Post-success redirect should preserve state when the workflow returns to the list.

Bulk Action Rule

Bulk actions must:

• require POST
• validate CSRF
• check the matching permission
• validate selected row identifiers
• reject an empty selection
• handle partial failures clearly
• write a notice
• redirect after completion

Bulk action labels must match actual behavior.

Use Archive for lifecycle removal from normal active use.

Use Delete only when records are actually deleted or scheduled for deletion.

Use Publish only when content becomes publicly published.

Use Activate, Disable, Show, or Hide when those words describe the real action.

Destructive Action Rule

Destructive actions should normally be list actions, not edit-form actions.

An edit form may include a destructive action only when the domain has a documented reason.

Destructive actions must:

• be permission checked
• require CSRF
• provide clear confirmation when needed
• avoid ambiguous labels
• redirect after completion

Fragment and Modal Exception

Fragment or modal workflows may return inline validation content when the shared Admin fragment/modal layer expects it.

Even then:

• permission must be checked
• CSRF must be validated for mutation
• validation must happen before mutation
• success/failure must use shared notice or modal feedback rules

Inline fragment behavior must be a shared Admin pattern, not an addon-local invention.

Current Drift and Intended Rule

The intended final rule is that Admin form/action helpers centralize common CSRF, notice, redirect, and return-state behavior.

If those helpers are incomplete, addon implementations must still follow this contract manually.

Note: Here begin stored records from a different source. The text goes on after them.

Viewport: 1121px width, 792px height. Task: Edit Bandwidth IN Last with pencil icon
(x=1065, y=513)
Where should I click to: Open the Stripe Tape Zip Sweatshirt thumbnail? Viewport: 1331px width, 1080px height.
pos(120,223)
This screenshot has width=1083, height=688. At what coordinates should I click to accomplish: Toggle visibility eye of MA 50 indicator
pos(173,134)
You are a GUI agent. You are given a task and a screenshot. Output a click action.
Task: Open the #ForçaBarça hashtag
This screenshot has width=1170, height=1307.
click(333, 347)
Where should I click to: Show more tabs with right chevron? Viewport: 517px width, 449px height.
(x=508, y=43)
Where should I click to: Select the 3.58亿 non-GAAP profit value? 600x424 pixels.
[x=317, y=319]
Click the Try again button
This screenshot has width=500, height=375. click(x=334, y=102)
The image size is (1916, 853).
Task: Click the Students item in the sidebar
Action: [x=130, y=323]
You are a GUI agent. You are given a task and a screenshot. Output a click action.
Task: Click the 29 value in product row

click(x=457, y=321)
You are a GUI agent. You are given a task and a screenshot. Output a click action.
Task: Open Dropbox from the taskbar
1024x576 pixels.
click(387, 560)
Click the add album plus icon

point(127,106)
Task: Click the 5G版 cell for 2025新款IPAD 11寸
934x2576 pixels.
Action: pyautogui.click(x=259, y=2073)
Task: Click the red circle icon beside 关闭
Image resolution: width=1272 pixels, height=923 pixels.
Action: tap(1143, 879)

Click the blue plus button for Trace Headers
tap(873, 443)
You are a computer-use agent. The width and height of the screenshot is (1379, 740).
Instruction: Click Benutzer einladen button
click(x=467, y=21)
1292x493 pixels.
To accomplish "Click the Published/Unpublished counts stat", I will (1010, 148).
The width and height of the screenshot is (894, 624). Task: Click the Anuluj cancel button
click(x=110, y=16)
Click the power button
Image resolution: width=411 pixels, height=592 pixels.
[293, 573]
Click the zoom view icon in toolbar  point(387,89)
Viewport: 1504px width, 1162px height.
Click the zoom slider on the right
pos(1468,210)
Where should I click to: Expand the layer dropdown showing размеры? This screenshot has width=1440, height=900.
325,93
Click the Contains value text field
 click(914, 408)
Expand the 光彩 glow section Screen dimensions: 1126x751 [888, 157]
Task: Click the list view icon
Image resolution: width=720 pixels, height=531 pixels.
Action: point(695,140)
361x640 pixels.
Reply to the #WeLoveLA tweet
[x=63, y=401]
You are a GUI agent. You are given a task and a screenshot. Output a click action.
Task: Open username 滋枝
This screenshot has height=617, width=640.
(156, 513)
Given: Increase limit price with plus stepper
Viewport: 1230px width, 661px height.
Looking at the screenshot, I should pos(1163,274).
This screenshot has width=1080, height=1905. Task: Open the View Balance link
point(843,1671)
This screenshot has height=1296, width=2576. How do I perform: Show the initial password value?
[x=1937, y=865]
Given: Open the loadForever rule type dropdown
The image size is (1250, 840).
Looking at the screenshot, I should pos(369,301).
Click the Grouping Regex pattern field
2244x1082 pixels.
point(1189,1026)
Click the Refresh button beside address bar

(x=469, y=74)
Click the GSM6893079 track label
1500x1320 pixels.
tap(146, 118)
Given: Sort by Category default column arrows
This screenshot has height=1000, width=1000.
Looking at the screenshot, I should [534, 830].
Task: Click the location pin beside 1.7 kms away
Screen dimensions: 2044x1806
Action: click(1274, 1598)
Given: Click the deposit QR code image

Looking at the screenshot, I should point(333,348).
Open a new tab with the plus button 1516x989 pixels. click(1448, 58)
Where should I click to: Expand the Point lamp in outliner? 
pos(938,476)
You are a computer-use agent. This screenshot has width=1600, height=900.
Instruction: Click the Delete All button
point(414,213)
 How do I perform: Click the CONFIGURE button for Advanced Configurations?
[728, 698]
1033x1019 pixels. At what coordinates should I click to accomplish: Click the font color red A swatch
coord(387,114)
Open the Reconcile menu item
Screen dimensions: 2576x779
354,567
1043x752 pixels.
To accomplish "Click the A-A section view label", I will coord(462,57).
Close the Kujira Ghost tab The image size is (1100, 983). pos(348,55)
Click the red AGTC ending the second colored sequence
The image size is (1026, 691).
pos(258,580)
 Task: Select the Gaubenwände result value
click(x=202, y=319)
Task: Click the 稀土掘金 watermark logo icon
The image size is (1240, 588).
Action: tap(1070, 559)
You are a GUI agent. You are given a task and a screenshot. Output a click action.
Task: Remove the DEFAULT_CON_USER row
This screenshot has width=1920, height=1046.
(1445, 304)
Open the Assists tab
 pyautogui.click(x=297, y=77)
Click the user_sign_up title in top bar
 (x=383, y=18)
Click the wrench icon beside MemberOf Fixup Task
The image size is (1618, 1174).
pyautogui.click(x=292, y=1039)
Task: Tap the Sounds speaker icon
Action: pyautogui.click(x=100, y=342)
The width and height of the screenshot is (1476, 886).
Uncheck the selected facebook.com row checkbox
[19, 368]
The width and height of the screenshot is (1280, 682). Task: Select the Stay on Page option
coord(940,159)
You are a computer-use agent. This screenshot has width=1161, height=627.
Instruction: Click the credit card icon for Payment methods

When repeated manual patterns appear across addons, the repeated behavior should move into shared Admin helpers.

Review Checklist

Before a form or action workflow is accepted:

• GET and POST responsibilities are clear
• POST validates CSRF before mutation
• POST checks permission server-side
• input is validated before mutation
• validation errors are human-readable
• success writes a notice
• success redirects after POST
• cancel returns to the owning list
• list state is preserved
• bulk actions reject empty selection
• destructive actions are labeled accurately
• developer details are not exposed to normal users

Final Rule

Admin mutation handling must be boring, consistent, and safe.

If a developer has to invent a new form/action pattern for a normal Admin workflow, the shared Admin contract is incomplete.